• Work to be completed
Quote everything in the listing from the line containing "You are a GUI" down to the end of the listing, and leave the pictures out of your answer.

---------- Listed records ----------

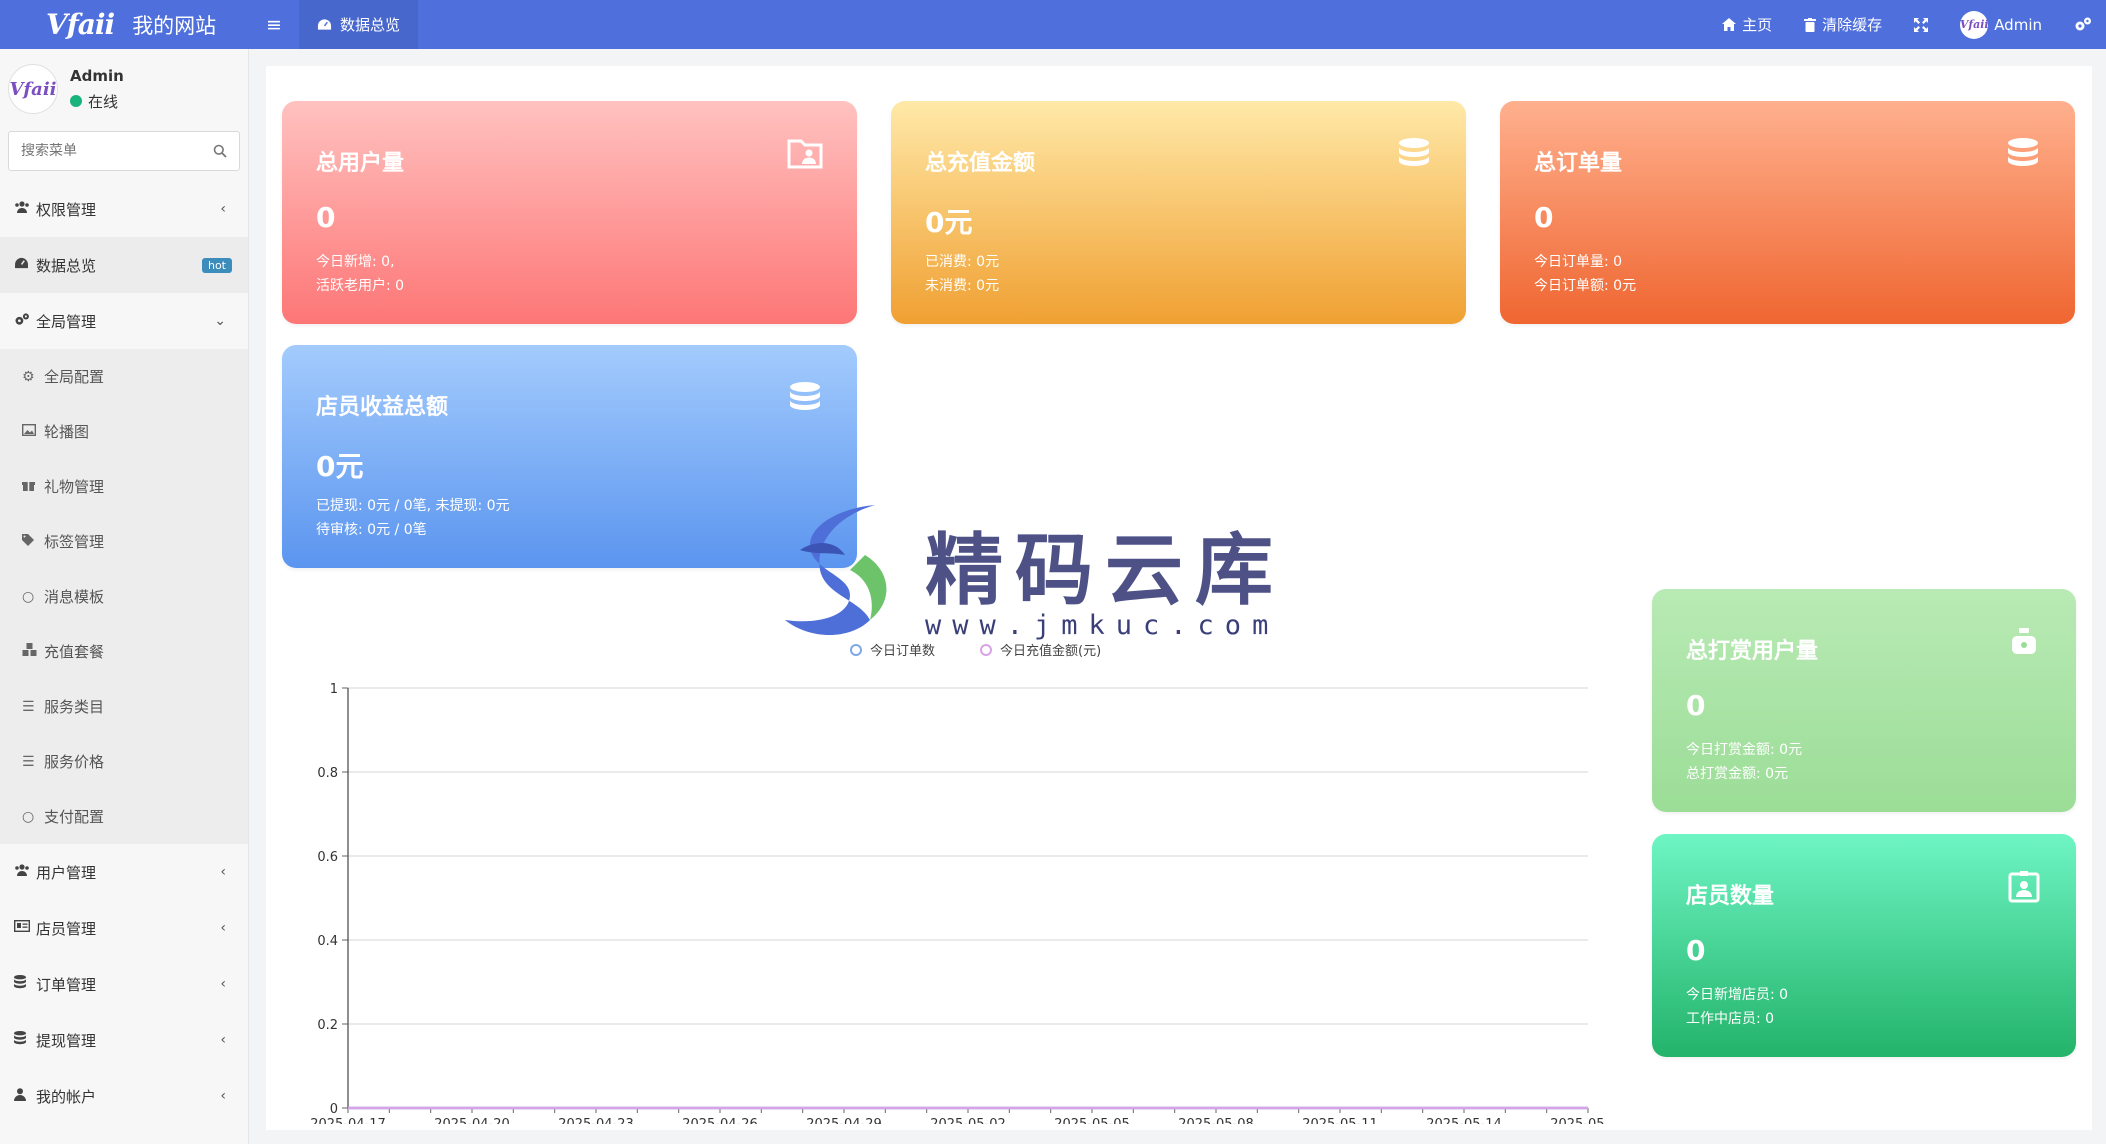 The width and height of the screenshot is (2106, 1144). What do you see at coordinates (124, 762) in the screenshot?
I see `sidebar-item-service-prices: ☰ 服务价格` at bounding box center [124, 762].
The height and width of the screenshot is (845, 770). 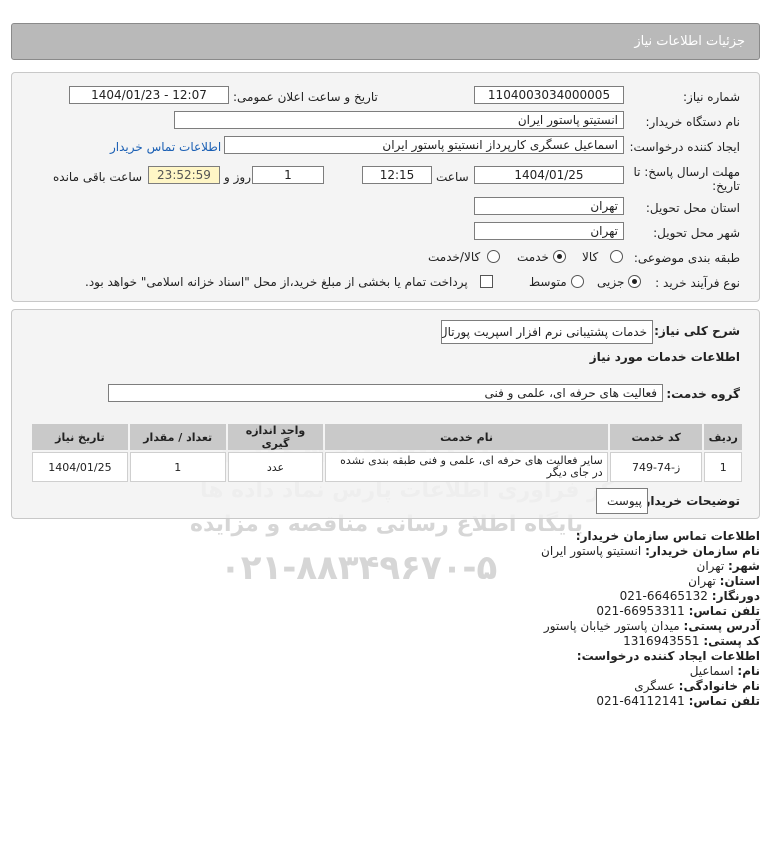 What do you see at coordinates (703, 394) in the screenshot?
I see `service-group-label: گروه خدمت:` at bounding box center [703, 394].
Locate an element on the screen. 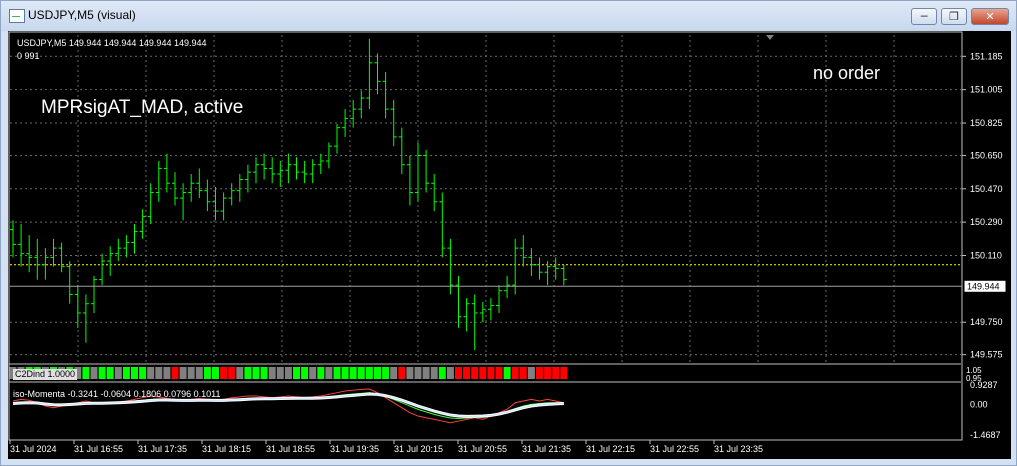  time-axis-label: 31 Jul 17:35 is located at coordinates (162, 449).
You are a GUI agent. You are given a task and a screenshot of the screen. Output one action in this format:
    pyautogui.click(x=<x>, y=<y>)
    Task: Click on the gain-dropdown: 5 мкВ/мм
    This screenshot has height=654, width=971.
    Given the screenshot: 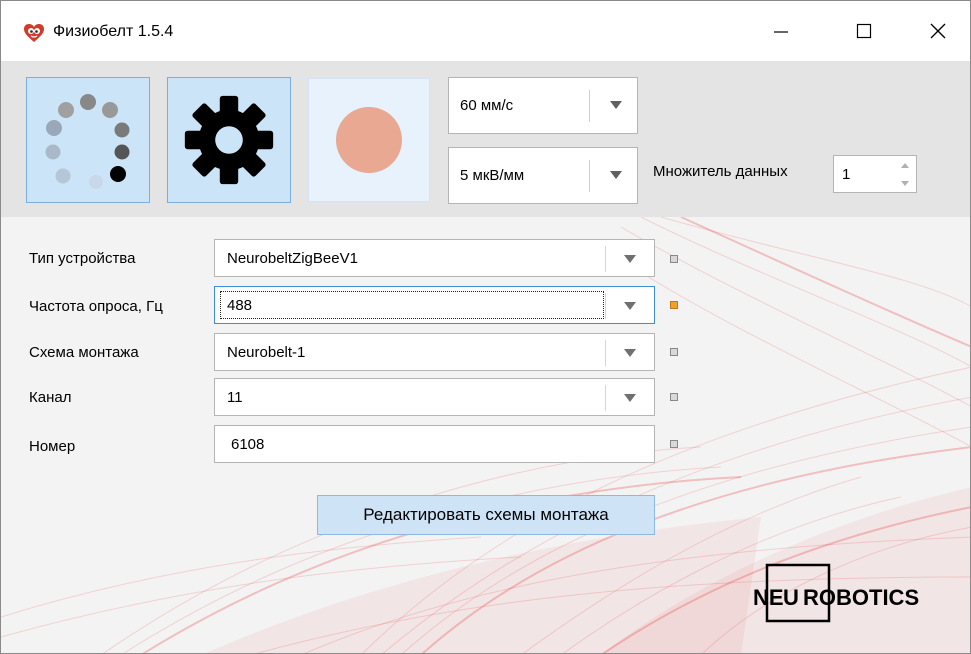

----------

• Response below
You are a GUI agent. You are given a task and a screenshot of the screen. Output one action in this format:
    pyautogui.click(x=<x>, y=<y>)
    Task: Click on the gain-dropdown: 5 мкВ/мм
    This screenshot has height=654, width=971.
    Given the screenshot: 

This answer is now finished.